Rekordy pozycji docelowych
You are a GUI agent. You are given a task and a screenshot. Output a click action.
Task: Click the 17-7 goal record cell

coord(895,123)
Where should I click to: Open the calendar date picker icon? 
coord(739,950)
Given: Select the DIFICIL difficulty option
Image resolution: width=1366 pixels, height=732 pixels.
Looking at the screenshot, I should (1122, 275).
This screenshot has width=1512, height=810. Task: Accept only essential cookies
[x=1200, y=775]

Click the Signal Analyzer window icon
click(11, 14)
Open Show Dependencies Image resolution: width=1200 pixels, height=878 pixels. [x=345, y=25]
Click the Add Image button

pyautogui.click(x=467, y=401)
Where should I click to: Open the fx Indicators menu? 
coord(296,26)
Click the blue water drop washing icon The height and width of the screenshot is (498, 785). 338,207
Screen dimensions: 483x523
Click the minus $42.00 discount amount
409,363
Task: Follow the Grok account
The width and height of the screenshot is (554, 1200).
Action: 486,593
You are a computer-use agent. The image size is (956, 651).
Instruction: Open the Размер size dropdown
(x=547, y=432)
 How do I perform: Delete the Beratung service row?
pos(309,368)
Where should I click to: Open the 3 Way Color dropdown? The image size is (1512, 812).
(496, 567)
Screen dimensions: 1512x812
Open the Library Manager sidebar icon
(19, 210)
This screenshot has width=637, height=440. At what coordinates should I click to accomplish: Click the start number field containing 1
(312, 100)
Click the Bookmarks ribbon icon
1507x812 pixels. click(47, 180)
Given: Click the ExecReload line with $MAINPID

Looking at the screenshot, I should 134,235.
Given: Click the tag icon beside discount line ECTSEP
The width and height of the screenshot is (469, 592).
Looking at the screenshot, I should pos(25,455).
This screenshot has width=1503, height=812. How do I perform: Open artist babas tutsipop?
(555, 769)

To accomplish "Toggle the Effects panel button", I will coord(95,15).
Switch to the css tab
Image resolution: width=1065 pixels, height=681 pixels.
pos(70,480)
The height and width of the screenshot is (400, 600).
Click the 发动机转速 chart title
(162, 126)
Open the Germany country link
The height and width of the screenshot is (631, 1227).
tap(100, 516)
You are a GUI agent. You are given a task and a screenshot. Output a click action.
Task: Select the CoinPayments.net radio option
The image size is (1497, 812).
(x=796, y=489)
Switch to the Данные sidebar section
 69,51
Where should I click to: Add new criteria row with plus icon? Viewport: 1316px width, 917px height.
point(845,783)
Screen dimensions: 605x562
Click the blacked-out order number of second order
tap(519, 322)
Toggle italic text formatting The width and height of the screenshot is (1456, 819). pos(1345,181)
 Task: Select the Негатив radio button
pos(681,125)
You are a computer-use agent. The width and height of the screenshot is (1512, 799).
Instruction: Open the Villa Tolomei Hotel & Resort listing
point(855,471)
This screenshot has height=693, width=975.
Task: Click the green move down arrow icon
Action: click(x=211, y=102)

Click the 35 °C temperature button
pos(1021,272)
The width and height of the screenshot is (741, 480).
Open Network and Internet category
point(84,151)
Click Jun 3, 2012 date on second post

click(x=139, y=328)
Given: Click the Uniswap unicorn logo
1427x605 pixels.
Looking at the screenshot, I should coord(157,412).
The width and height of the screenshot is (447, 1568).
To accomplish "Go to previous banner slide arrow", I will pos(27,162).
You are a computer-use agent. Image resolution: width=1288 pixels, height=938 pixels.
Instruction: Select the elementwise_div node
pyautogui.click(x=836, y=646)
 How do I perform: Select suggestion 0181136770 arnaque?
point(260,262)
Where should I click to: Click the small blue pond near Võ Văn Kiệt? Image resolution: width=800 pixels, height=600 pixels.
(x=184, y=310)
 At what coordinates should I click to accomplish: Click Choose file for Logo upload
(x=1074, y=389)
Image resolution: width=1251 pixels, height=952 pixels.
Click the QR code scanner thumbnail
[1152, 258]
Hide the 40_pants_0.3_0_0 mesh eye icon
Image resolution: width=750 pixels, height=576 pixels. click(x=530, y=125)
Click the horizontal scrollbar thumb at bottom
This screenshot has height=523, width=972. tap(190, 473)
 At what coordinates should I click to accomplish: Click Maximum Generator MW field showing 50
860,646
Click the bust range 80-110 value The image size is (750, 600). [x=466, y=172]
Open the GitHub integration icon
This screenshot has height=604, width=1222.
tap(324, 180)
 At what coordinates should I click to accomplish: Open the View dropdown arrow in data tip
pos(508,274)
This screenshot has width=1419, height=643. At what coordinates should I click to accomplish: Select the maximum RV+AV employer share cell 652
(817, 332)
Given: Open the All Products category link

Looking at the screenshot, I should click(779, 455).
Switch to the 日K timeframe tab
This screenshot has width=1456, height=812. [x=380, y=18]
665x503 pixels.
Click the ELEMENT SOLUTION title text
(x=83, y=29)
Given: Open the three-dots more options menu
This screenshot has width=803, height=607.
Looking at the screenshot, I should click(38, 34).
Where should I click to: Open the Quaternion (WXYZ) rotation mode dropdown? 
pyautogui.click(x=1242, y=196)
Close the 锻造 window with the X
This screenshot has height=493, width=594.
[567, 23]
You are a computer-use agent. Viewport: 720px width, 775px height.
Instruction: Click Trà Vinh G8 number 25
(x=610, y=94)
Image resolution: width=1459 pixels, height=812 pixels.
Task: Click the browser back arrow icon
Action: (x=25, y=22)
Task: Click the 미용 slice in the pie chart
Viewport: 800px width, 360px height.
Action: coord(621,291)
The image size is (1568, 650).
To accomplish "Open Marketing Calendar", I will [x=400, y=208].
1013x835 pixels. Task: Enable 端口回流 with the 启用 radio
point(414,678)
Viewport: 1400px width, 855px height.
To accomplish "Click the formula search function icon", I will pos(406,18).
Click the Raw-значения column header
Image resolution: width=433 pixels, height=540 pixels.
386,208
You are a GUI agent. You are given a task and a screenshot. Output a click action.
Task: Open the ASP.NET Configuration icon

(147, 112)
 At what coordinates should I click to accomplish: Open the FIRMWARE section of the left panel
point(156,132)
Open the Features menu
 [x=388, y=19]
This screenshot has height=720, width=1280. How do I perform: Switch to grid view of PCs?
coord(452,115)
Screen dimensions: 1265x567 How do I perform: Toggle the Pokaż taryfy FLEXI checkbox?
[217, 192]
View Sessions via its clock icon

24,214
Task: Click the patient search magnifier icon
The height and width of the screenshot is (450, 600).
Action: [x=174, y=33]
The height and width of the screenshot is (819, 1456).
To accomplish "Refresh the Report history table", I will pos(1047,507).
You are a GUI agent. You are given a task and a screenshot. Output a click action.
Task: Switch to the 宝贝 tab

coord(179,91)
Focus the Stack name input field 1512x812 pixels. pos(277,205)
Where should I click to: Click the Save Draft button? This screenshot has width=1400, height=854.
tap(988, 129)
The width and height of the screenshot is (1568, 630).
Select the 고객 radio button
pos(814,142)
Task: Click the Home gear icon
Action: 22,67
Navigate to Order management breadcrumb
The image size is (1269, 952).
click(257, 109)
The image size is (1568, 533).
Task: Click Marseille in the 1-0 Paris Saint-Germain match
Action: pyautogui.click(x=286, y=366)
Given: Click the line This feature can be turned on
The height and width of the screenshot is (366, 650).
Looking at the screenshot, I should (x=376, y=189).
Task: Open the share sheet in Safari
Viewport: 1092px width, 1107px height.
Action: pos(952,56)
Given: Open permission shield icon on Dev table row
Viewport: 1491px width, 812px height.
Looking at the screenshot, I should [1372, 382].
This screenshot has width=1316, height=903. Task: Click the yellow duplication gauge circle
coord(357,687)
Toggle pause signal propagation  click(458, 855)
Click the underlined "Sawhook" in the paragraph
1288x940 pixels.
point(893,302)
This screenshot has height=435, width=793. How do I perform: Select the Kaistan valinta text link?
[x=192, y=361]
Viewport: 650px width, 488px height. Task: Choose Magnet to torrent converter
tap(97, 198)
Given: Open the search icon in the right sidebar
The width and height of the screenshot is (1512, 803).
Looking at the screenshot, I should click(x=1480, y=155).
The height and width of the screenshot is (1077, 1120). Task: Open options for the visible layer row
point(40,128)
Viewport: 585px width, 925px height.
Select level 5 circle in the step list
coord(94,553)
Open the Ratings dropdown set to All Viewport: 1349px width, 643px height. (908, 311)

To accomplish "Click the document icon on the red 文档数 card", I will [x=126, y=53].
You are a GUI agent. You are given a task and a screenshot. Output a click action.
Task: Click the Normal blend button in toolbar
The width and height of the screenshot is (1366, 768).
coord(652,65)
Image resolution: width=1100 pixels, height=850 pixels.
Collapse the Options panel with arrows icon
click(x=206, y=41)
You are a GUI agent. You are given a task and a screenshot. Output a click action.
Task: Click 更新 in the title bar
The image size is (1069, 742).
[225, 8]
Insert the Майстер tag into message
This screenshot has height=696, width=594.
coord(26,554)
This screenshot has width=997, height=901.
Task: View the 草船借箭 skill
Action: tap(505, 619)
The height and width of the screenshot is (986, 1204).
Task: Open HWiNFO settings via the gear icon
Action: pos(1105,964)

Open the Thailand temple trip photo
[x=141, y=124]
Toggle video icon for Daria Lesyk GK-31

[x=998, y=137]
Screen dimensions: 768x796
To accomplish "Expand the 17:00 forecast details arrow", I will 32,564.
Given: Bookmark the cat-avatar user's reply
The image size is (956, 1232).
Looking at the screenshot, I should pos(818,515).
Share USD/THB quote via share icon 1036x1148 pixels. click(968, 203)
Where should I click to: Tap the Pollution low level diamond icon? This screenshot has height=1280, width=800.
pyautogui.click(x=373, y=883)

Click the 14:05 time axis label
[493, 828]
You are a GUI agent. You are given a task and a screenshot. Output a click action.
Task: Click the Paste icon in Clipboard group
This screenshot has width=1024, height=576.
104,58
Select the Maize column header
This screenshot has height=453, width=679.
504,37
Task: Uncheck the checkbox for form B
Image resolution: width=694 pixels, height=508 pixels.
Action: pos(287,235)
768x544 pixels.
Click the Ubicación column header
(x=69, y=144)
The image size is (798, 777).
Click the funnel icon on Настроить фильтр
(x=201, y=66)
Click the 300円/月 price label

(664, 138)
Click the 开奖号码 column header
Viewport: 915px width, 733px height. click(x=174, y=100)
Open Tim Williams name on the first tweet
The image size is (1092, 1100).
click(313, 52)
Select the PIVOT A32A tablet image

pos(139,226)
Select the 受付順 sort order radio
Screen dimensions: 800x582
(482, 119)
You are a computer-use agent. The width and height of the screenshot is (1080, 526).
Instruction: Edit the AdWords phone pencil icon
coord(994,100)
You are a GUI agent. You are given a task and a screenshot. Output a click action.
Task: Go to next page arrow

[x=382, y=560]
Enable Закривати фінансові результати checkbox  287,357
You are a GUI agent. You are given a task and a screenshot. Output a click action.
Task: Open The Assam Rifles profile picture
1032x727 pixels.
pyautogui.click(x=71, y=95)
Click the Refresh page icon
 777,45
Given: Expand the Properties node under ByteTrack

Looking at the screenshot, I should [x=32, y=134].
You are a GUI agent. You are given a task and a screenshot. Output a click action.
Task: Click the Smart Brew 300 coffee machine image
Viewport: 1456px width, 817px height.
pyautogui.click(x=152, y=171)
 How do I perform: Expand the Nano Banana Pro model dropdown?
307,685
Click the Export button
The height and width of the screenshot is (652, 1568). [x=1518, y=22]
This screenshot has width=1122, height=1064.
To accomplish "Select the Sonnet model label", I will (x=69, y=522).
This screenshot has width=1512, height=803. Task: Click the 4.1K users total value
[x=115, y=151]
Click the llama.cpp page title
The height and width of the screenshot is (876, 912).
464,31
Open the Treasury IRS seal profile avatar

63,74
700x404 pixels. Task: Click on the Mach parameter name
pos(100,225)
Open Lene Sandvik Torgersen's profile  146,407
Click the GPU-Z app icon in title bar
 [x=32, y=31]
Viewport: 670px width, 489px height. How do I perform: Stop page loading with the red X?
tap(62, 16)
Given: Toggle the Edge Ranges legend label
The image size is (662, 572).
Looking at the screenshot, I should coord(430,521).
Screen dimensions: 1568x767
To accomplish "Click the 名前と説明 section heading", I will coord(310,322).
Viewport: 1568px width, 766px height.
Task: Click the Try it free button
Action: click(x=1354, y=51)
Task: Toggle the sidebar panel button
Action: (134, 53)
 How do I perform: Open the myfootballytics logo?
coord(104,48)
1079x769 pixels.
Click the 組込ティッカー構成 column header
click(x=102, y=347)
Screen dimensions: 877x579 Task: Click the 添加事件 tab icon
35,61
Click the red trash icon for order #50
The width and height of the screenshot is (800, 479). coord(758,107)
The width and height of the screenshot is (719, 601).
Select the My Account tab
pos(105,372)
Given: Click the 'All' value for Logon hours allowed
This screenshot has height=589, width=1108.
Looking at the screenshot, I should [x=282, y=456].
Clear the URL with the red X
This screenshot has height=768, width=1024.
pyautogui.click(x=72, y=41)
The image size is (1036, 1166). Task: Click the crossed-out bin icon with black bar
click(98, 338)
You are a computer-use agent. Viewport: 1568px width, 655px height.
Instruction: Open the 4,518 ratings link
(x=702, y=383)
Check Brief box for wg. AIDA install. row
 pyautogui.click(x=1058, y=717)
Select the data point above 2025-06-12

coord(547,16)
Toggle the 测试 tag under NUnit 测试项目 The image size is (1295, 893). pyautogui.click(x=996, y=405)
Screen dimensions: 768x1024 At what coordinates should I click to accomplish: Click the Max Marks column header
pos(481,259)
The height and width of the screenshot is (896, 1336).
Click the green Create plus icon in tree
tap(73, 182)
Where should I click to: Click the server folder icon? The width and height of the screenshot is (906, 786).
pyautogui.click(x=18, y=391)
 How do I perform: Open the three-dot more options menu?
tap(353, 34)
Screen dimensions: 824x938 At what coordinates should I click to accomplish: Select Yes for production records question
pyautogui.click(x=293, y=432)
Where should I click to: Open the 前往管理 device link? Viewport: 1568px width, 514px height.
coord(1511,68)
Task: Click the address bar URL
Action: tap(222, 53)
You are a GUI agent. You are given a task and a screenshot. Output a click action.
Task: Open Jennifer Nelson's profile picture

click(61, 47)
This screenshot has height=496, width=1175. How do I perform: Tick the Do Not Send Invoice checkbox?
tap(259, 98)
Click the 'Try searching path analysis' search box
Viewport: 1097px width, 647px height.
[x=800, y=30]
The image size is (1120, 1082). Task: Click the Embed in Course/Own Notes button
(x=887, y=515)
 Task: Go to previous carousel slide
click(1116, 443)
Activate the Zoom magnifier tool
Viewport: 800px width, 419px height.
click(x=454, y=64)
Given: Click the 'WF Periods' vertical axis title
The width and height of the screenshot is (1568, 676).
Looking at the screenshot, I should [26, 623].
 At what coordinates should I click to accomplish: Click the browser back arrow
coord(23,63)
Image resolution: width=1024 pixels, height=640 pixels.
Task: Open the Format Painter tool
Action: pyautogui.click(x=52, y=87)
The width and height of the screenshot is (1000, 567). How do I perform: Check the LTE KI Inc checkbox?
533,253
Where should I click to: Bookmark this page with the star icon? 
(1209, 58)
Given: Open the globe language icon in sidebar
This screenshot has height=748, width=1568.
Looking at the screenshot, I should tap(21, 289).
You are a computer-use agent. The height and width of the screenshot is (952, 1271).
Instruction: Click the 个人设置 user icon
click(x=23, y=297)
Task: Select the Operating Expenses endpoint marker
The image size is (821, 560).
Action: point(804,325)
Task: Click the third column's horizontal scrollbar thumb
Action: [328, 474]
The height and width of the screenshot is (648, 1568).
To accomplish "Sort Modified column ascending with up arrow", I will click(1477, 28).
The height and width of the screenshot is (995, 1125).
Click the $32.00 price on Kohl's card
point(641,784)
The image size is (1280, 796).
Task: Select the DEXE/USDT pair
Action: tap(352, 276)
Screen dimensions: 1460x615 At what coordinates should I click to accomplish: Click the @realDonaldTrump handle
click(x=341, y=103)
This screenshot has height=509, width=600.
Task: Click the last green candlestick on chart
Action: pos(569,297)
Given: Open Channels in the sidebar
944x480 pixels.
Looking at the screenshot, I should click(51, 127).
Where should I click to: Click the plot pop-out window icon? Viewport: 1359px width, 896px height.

TREŚĆ ZADANIA
Przepisz jako listę JSON ciągów znaków wiersze listingu od wiersza z "You are a computer-use agent. Viewport: 720px" do wiersza z "Action: 22,67" włącznie, po jednym ciągu na wiersz. Puste wiersze pomiń.

ROZWIĄZANIE ZADANIA
[
  "You are a computer-use agent. Viewport: 720px width, 775px height.",
  "Instruction: Click Trà Vinh G8 number 25",
  "(x=610, y=94)",
  "Image resolution: width=1459 pixels, height=812 pixels.",
  "Task: Click the browser back arrow icon",
  "Action: (x=25, y=22)",
  "Task: Click the 미용 slice in the pie chart",
  "Viewport: 800px width, 360px height.",
  "Action: coord(621,291)",
  "The image size is (1568, 650).",
  "To accomplish \"Open Marketing Calendar\", I will [x=400, y=208].",
  "1013x835 pixels. Task: Enable 端口回流 with the 启用 radio",
  "point(414,678)",
  "Viewport: 1400px width, 855px height.",
  "To accomplish \"Click the formula search function icon\", I will pos(406,18).",
  "Click the Raw-значения column header",
  "Image resolution: width=433 pixels, height=540 pixels.",
  "386,208",
  "You are a GUI agent. You are given a task and a screenshot. Output a click action.",
  "Task: Open the ASP.NET Configuration icon",
  "(147, 112)",
  " At what coordinates should I click to accomplish: Open the FIRMWARE section of the left panel",
  "point(156,132)",
  "Open the Features menu",
  " [x=388, y=19]",
  "This screenshot has height=720, width=1280. How do I perform: Switch to grid view of PCs?",
  "coord(452,115)",
  "Screen dimensions: 1265x567 How do I perform: Toggle the Pokaż taryfy FLEXI checkbox?",
  "[217, 192]",
  "View Sessions via its clock icon",
  "24,214",
  "Task: Click the patient search magnifier icon",
  "The height and width of the screenshot is (450, 600).",
  "Action: [x=174, y=33]",
  "The height and width of the screenshot is (819, 1456).",
  "To accomplish \"Refresh the Report history table\", I will pos(1047,507).",
  "You are a GUI agent. You are given a task and a screenshot. Output a click action.",
  "Task: Switch to the 宝贝 tab",
  "coord(179,91)",
  "Focus the Stack name input field 1512x812 pixels. pos(277,205)",
  "Where should I click to: Click the Save Draft button? This screenshot has width=1400, height=854.",
  "tap(988, 129)",
  "The width and height of the screenshot is (1568, 630).",
  "Select the 고객 radio button",
  "pos(814,142)",
  "Task: Click the Home gear icon",
  "Action: 22,67"
]